Retype the data below word for word, and leave out the pictures.

** DATASET CONTENT **

----------------

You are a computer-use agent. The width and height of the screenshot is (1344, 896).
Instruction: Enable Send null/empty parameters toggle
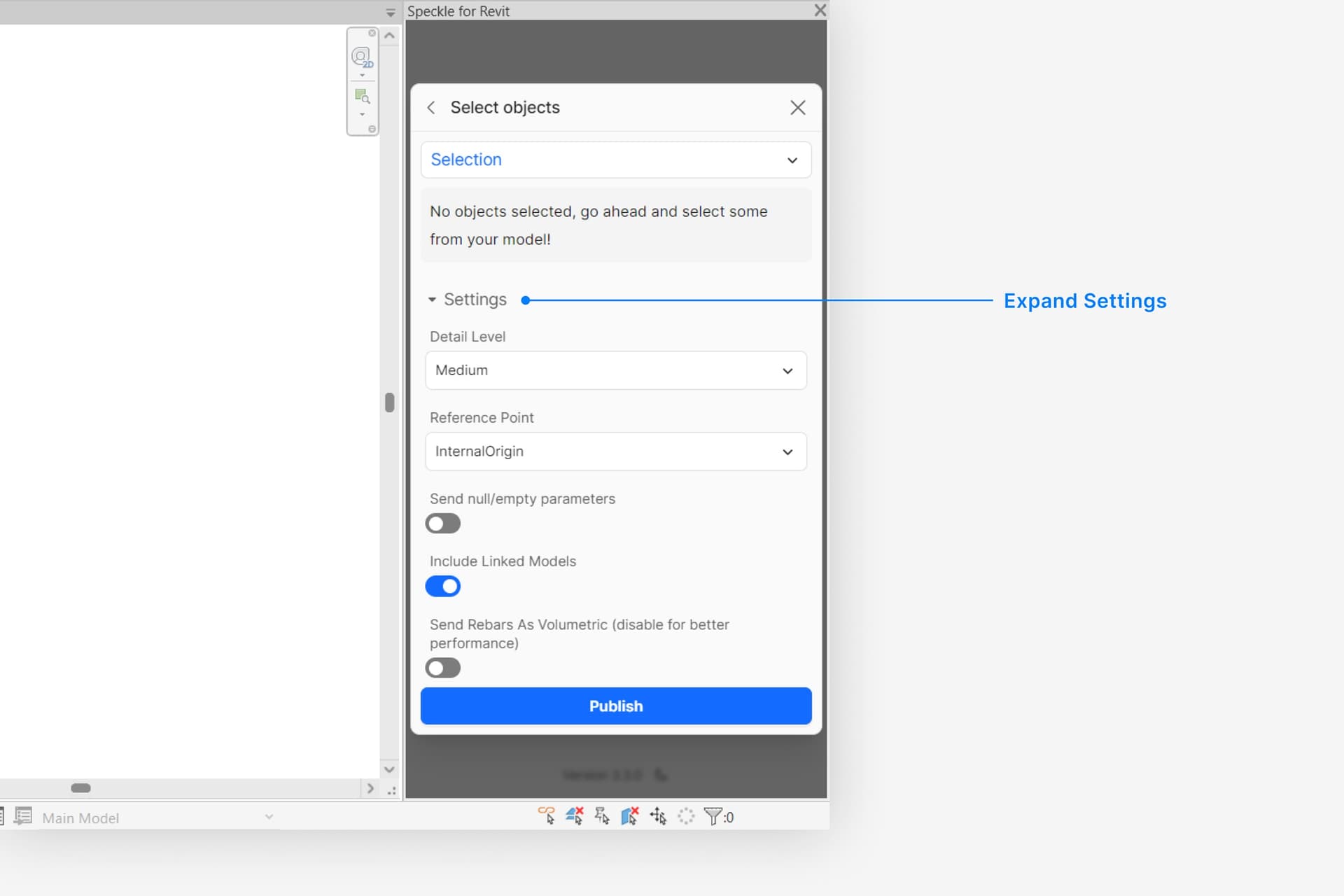443,524
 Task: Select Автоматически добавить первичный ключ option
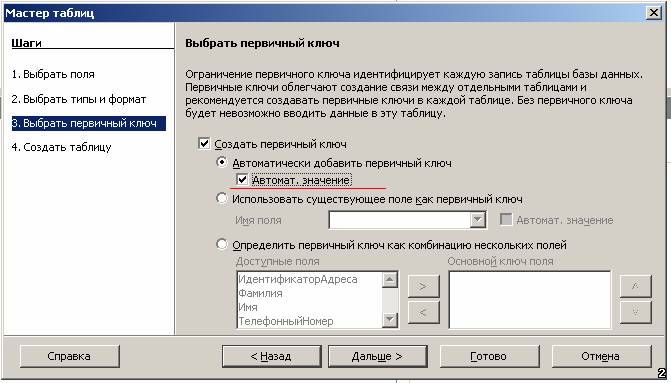[x=222, y=162]
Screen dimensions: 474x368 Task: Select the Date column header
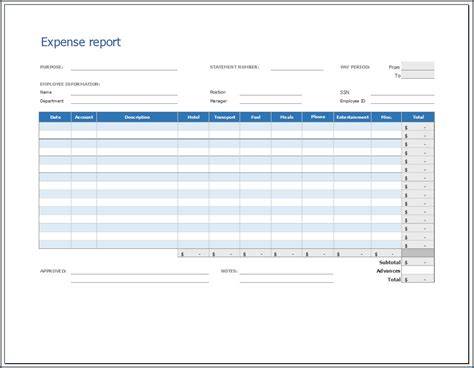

----------------

** WRITTEN RESPONSE **
You are a computer-use agent. The width and height of the screenshot is (1344, 896).
Instruction: Enable Send null/empty parameters toggle
443,524
 Task: Select Автоматически добавить первичный ключ option
[x=222, y=162]
Screen dimensions: 474x368 Task: Select the Date column header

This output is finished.